Scouting is a Special Place

Reprinted from the Spring 2017 Abilities Digest, from the Invisible 411 blog.

Here is a reading that is often used in training to support Scouts with disabilities.

Life can be cruel, and growing up in the real world isn’t easy. Kids pick on other kids for any reason they can find. The list is long, but anything that makes someone different is fair game: height, weight, gender, age, religion, bad hair day, clothing, where you live, kind of car, curfew, athletic ability, parent’s jobs, their marital status, siblings, bad teeth, bad breath, glasses, braces, and any number of things regarding sexual matters, intelligence, learning disabilities, opinions, or following rules. Wouldn’t it be nice if there were a safe place to go where everyone was treated fairly, honestly, equally, and respectfully? A place where everybody lived by the same rules? A place where mistakes could be made without fear of ridicule? Wouldn’t the world be a better place if people could just learn to get along with each other?! Wouldn’t it be amazing if we could do something about it? What would you do if you had that privilege … that responsibility … that obligation? What if you could change the world?!

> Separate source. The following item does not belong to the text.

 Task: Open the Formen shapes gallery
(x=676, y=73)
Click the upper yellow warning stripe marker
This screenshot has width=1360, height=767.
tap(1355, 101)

Scouting is a special place

The rules are the ones we know well …the Scout Oath and the Scout Law.

We create a safe haven in Scouting; a place where everyone should feel physically and emotionally secure.

We do this in several ways:

  • We set the example for ourselves and others by always behaving as Scouts should. We live the Scout Oath and Law each moment of each day to the best of our abilities.
  • We refuse to tolerate any kind of put-down, name-calling, physical aggression, or inappropriate behavior.
  • We communicate our acceptance of each other through expressions of concern, and by showing our appreciation whenever possible.
  • We create an environment based on learning and fun. We seek the best from ourselves and each other, and we do our best to help achieve it.